Wenig begeistert von den Vorschlägen Grethes zeigte sich der Inhaber
der Tönnies Lebensmittel GmbH & Co. KG, Clemens Tönnies. Das bedeute
„Wir sollen weichen”, kritisierte der Fleischfabrikant aus
Rheda-Wiedenbrück. Er halte jedoch nichts davon, „hier die
Schweineställe abzureißen, um dann Fleisch aus Ländern mit niedrigeren
Standards zu importieren”. Der Unternehmer hob hervor, dass im Bereich
der Tierhaltung Änderungen notwendig seien, „aber nicht so, dass wir
eine Vielzahl von Produzenten verlieren”. Mit Blick auf die steigenden
Anforderungen an die Tierhaltung stellte Tönnies klar: „Wenn wir dem
Erzeuger viel abverlangen, dann muss er auch Geld in der Kasse haben, um
entsprechend zu investieren.”
Unterschiedliche Zielsetzungen
Sehr unterschiedliche agrarpolitische Zielsetzungen
prallten bei der Podiumsdiskussion des Landwirtschaftstages aufeinander.
Einen erheblichen Korrekturbedarf sieht der Fraktionsvorsitzende der
Grünen-Bundestagsfraktion, Anton Hofreiter, weil die „Bauern vom
jetzigen System nicht profitieren” und dieses auf „Wachsen oder Weichen”
ausgerichtet sei. Zudem gefährde die intensive Landwirtschaft das
ökologische Gleichgewicht. Der Grünen-Politiker sprach sich für die
Erzeugung von „hochpreisigen Qualitätsprodukten” in Deutschland aus; der
Produktion für den Weltmarkt erteilte er eine Absage.
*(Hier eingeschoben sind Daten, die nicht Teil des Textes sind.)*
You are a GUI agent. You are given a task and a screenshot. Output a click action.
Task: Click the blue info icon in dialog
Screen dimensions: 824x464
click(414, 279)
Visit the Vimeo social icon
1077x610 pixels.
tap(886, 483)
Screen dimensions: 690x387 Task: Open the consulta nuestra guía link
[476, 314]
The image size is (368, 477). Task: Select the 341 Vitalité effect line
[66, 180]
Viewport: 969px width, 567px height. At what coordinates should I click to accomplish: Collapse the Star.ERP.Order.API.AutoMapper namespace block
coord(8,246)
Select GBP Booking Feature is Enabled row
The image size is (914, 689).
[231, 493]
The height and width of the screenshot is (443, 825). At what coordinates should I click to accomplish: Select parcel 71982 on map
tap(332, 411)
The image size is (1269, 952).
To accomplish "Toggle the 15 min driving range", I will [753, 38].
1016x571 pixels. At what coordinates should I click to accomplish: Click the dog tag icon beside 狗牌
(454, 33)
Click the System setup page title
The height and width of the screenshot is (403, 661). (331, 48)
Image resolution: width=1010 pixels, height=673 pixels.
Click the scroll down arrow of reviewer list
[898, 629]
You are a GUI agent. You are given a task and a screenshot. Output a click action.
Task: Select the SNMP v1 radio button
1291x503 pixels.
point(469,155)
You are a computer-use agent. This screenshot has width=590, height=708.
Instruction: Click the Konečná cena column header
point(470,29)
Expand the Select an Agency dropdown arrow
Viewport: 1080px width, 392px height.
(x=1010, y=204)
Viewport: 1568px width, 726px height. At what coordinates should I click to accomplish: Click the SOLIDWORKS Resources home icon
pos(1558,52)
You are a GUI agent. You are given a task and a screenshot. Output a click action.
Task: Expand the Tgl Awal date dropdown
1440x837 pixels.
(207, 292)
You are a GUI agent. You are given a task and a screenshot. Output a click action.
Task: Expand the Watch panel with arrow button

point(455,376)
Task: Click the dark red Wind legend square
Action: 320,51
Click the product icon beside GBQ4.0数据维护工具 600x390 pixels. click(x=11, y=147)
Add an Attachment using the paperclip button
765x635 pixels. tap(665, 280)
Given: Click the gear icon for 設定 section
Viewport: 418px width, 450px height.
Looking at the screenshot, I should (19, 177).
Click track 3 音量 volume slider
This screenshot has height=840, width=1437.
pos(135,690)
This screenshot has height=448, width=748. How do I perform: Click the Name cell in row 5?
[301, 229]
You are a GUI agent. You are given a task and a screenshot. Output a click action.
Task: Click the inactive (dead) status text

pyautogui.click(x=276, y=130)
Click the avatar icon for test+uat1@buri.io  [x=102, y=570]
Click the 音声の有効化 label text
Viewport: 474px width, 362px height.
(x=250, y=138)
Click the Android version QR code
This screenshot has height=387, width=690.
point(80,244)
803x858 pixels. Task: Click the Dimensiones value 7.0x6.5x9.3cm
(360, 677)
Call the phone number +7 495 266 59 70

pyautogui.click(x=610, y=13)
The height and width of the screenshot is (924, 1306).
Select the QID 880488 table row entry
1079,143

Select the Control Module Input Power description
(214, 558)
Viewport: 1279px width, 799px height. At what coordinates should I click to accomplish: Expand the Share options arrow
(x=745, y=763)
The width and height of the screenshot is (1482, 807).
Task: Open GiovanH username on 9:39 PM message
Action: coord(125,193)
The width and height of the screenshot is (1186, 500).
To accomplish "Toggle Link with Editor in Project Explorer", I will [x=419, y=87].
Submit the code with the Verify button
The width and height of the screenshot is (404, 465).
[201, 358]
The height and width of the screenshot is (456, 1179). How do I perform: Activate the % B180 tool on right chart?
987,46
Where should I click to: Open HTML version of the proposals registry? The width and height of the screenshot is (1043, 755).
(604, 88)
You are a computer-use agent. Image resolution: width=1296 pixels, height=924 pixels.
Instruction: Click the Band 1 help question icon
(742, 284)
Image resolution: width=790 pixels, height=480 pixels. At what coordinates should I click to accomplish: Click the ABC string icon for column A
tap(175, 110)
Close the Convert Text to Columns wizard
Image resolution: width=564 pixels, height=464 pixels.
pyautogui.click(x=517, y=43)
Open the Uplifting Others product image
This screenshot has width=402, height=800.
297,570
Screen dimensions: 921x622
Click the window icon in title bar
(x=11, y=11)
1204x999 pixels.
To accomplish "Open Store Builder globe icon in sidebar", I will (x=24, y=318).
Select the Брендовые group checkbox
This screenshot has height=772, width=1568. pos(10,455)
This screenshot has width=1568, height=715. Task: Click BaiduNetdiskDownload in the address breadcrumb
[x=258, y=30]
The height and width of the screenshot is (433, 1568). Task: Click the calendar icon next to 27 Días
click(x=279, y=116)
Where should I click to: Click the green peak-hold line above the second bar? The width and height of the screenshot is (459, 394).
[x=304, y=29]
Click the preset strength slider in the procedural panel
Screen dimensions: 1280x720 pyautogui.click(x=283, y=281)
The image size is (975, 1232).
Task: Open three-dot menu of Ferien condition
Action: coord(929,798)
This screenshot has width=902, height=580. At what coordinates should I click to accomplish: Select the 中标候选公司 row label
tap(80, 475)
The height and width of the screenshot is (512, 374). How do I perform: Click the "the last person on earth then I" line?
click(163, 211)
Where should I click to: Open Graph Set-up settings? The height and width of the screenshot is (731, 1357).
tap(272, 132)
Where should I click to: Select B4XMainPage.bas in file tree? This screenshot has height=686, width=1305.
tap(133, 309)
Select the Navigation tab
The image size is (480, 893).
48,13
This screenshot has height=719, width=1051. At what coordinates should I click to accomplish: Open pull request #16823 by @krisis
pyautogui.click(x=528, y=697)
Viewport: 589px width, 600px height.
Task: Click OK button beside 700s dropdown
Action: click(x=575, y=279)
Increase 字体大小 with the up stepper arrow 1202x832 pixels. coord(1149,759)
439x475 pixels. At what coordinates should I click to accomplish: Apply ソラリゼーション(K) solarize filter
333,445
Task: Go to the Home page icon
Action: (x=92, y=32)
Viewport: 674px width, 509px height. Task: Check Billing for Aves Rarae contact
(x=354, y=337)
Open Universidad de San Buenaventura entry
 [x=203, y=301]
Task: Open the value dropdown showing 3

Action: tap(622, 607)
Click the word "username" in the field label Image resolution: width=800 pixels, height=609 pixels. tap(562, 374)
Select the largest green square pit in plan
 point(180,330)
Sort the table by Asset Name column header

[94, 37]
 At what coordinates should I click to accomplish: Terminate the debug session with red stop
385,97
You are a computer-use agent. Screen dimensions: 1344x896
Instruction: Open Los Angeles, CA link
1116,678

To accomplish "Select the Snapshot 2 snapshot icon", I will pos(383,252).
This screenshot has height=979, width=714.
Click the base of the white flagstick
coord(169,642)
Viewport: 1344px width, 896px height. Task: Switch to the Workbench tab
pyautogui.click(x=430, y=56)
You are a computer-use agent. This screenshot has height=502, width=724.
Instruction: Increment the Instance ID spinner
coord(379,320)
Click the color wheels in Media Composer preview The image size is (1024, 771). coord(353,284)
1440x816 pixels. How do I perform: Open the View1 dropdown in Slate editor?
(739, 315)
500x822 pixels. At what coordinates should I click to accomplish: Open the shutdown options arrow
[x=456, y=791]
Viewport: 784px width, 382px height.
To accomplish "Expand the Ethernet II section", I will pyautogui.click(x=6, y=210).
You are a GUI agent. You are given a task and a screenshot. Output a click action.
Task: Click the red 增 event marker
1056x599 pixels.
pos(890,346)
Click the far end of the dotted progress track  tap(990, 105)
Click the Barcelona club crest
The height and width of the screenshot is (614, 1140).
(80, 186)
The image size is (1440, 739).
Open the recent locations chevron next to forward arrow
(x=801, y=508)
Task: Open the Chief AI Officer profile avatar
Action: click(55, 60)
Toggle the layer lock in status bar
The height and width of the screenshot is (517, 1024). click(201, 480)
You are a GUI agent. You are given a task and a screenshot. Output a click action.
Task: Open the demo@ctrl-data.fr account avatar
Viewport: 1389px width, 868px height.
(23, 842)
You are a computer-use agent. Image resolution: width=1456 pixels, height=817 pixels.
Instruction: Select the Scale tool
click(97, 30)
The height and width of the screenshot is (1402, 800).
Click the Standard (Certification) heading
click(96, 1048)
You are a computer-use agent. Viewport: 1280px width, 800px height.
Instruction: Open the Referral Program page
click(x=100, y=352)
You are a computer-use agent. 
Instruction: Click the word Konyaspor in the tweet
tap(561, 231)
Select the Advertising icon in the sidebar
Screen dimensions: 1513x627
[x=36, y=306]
Die stellvertretende Fraktionsvorsitzende der
CDU/CSU-Bundestagsfraktion, Gitta Connemann, warf Hofreiter mit Blick
auf seine Exportkritik eine „ideologische statt sachliche” Argumentation
vor. Connemann warnte zudem davor, Finanzmittel von der Ersten in die
Zweite Säule umzuschichten, da diese Gelder dann auch für Programme wie
die Dorferneuerung ausgegeben würden und nicht mehr als Einkommenshilfe
für die Landwirte zur Verfügung stünden.
Priesmeier will mehr umschichten
Für eine weitere Umschichtung von Mitteln in die Zweite
Säule sprach sich dagegen der agrarpolitische Sprecher der
SPD-Bundestagsfraktion, Wilhelm Priesmeier, aus. Es sei davon
auszugehen, dass die Gelder der Ersten Säule von Brüssel gekürzt würden
und dann verloren gingen. Besser sei es, mit der Zweiten Säule
Investitionen und
Anreize für gesellschaftlich gewünschte Leistungen zu fördern, beispielsweise im Tierschutz.